The Clippers have recorded a postseason-best 87.5 percent defensive rebound rate, and DeAndre Jordan has corralled 30 total rebounds while recording a 26.8 percent rebound rate — the highest mark through two games. His success in the first two games sans Gobert makes him a solid bet to meet value, and Jordan offers a 99 percent Bargain Rating on DraftKings. At the very least, he costs less than Griffin, who is also center-eligible on DraftKings. Jordan leads all center-only eligible players in projected minutes, and his dominance on the glass has helped him record a double-double in seven straight games.
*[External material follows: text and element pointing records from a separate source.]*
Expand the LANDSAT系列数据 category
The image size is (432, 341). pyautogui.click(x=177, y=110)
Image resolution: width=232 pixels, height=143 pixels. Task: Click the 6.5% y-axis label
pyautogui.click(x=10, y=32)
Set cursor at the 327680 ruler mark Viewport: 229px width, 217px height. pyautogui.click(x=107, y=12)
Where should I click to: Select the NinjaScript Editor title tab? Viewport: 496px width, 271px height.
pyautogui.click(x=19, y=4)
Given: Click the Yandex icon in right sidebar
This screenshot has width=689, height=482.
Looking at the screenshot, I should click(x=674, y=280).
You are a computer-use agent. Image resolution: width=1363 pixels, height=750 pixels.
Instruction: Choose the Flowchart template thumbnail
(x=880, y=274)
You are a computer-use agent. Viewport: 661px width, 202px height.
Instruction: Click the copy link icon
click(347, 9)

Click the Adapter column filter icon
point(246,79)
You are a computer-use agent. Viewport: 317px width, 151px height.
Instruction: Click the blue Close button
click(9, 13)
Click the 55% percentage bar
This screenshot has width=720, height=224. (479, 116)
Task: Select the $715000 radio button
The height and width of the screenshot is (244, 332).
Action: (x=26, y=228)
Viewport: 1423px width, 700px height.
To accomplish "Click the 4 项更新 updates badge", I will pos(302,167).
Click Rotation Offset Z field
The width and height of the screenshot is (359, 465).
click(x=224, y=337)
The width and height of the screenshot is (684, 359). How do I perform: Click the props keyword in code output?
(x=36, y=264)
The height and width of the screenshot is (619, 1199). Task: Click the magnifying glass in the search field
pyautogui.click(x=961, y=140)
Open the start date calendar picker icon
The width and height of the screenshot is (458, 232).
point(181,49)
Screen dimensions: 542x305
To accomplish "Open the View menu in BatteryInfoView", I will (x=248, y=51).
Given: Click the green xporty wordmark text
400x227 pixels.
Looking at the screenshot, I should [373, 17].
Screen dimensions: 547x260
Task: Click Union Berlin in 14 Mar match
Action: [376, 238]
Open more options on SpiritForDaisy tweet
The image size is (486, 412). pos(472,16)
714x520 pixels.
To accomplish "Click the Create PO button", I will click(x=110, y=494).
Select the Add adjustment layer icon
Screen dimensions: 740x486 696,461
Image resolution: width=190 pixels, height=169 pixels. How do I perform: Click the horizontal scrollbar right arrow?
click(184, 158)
Nene and Clint Capela are virtually splitting the 48 available minutes at center, and Nene played the final seven minutes of their win in Game 2. Nene has converted 33-of-41 shots in six games against the Thunder this season, and he’s exceeded salary-based expectations every time (per our Trends tool):
Robin Lopez has dominated the Celtics on the glass through the first two games of the series, and among centers projected to play at least 30 minutes tonight (per the Player Models), Lopez offers the most savings on DraftKings. When Rondo has been off the court in the last two games, Lopez’s production has not dropped, and his rebound rate has actually improved by 3.2 percent.
Kelly Olynyk: Amir Johnson was replaced at the start of the third quarter of Game 2 by Tyler Zeller and didn’t play again the rest of the game. Olynyk has averaged the sixth-most minutes on the Celtics as part of the core rotation — one that excludes Johnson — and over the last two games, Olynyk has recorded 27 and 29 DraftKings points.